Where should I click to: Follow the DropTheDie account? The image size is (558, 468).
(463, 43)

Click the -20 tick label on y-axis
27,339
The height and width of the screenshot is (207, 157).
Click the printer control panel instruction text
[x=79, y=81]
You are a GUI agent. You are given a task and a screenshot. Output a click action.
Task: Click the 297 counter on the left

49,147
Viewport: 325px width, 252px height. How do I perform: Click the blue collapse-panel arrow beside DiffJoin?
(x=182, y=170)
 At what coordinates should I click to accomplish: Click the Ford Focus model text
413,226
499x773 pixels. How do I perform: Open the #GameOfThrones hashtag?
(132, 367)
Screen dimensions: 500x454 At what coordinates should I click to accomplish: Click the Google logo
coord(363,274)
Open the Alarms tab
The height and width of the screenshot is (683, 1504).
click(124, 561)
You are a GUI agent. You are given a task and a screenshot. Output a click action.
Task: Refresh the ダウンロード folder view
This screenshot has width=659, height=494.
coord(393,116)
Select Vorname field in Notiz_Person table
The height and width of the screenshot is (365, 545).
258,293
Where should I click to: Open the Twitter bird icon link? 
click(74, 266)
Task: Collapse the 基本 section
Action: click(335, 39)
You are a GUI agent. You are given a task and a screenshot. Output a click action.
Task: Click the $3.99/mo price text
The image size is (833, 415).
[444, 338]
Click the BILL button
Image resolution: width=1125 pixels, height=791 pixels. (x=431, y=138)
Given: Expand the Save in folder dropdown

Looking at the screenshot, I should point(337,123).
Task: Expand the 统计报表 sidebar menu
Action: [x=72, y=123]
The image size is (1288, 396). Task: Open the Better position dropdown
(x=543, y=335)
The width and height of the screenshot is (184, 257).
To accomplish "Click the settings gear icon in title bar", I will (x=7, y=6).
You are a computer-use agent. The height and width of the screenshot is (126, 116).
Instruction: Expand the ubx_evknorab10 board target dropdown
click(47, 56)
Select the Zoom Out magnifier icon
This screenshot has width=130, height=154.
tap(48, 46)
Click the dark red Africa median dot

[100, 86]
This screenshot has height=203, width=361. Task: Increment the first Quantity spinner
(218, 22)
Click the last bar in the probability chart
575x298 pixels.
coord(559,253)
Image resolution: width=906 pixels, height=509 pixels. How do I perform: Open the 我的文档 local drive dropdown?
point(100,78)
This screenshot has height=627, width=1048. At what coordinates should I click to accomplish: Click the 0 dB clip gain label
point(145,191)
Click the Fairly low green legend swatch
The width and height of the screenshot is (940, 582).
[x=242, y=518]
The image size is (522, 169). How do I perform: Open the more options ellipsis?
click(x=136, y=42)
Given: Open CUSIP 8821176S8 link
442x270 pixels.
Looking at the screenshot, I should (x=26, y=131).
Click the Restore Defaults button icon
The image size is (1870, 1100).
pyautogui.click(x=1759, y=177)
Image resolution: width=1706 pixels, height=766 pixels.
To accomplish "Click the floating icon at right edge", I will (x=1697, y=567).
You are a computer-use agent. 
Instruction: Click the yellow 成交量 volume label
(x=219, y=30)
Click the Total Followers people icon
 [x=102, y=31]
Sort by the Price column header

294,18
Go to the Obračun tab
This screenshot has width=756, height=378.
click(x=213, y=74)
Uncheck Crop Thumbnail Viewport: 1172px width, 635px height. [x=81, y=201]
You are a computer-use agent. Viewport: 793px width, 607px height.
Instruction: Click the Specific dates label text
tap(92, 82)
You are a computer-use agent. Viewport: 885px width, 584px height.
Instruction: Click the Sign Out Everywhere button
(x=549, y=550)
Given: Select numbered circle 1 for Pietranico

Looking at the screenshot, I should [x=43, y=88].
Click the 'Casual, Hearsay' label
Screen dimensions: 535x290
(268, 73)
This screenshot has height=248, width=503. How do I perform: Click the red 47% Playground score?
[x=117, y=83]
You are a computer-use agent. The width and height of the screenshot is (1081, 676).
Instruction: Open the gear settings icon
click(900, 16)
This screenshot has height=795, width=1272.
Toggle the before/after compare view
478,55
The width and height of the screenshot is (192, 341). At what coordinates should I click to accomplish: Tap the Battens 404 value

● **Description of the task**: Without omitting anything, output the data verbatim.

● **Task answer**:
Where should I click to: Follow the DropTheDie account? The image size is (558, 468).
(463, 43)

Click the -20 tick label on y-axis
27,339
The height and width of the screenshot is (207, 157).
Click the printer control panel instruction text
[x=79, y=81]
You are a GUI agent. You are given a task and a screenshot. Output a click action.
Task: Click the 297 counter on the left

49,147
Viewport: 325px width, 252px height. How do I perform: Click the blue collapse-panel arrow beside DiffJoin?
(x=182, y=170)
 At what coordinates should I click to accomplish: Click the Ford Focus model text
413,226
499x773 pixels. How do I perform: Open the #GameOfThrones hashtag?
(132, 367)
Screen dimensions: 500x454 At what coordinates should I click to accomplish: Click the Google logo
coord(363,274)
Open the Alarms tab
The height and width of the screenshot is (683, 1504).
click(124, 561)
You are a GUI agent. You are given a task and a screenshot. Output a click action.
Task: Refresh the ダウンロード folder view
This screenshot has width=659, height=494.
coord(393,116)
Select Vorname field in Notiz_Person table
The height and width of the screenshot is (365, 545).
258,293
Where should I click to: Open the Twitter bird icon link? 
click(74, 266)
Task: Collapse the 基本 section
Action: click(335, 39)
You are a GUI agent. You are given a task and a screenshot. Output a click action.
Task: Click the $3.99/mo price text
The image size is (833, 415).
[444, 338]
Click the BILL button
Image resolution: width=1125 pixels, height=791 pixels. (x=431, y=138)
Given: Expand the Save in folder dropdown

Looking at the screenshot, I should point(337,123).
Task: Expand the 统计报表 sidebar menu
Action: [x=72, y=123]
The image size is (1288, 396). Task: Open the Better position dropdown
(x=543, y=335)
The width and height of the screenshot is (184, 257).
To accomplish "Click the settings gear icon in title bar", I will (x=7, y=6).
You are a computer-use agent. The height and width of the screenshot is (126, 116).
Instruction: Expand the ubx_evknorab10 board target dropdown
click(47, 56)
Select the Zoom Out magnifier icon
This screenshot has width=130, height=154.
tap(48, 46)
Click the dark red Africa median dot

[100, 86]
This screenshot has height=203, width=361. Task: Increment the first Quantity spinner
(218, 22)
Click the last bar in the probability chart
575x298 pixels.
coord(559,253)
Image resolution: width=906 pixels, height=509 pixels. How do I perform: Open the 我的文档 local drive dropdown?
point(100,78)
This screenshot has height=627, width=1048. At what coordinates should I click to accomplish: Click the 0 dB clip gain label
point(145,191)
Click the Fairly low green legend swatch
The width and height of the screenshot is (940, 582).
[x=242, y=518]
The image size is (522, 169). How do I perform: Open the more options ellipsis?
click(x=136, y=42)
Given: Open CUSIP 8821176S8 link
442x270 pixels.
Looking at the screenshot, I should (x=26, y=131).
Click the Restore Defaults button icon
The image size is (1870, 1100).
pyautogui.click(x=1759, y=177)
Image resolution: width=1706 pixels, height=766 pixels.
To accomplish "Click the floating icon at right edge", I will (x=1697, y=567).
You are a computer-use agent. 
Instruction: Click the yellow 成交量 volume label
(x=219, y=30)
Click the Total Followers people icon
 [x=102, y=31]
Sort by the Price column header

294,18
Go to the Obračun tab
This screenshot has width=756, height=378.
click(x=213, y=74)
Uncheck Crop Thumbnail Viewport: 1172px width, 635px height. [x=81, y=201]
You are a computer-use agent. Viewport: 793px width, 607px height.
Instruction: Click the Specific dates label text
tap(92, 82)
You are a computer-use agent. Viewport: 885px width, 584px height.
Instruction: Click the Sign Out Everywhere button
(x=549, y=550)
Given: Select numbered circle 1 for Pietranico

Looking at the screenshot, I should [x=43, y=88].
Click the 'Casual, Hearsay' label
Screen dimensions: 535x290
(268, 73)
This screenshot has height=248, width=503. How do I perform: Click the red 47% Playground score?
[x=117, y=83]
You are a computer-use agent. The width and height of the screenshot is (1081, 676).
Instruction: Open the gear settings icon
click(900, 16)
This screenshot has height=795, width=1272.
Toggle the before/after compare view
478,55
The width and height of the screenshot is (192, 341). At what coordinates should I click to accomplish: Tap the Battens 404 value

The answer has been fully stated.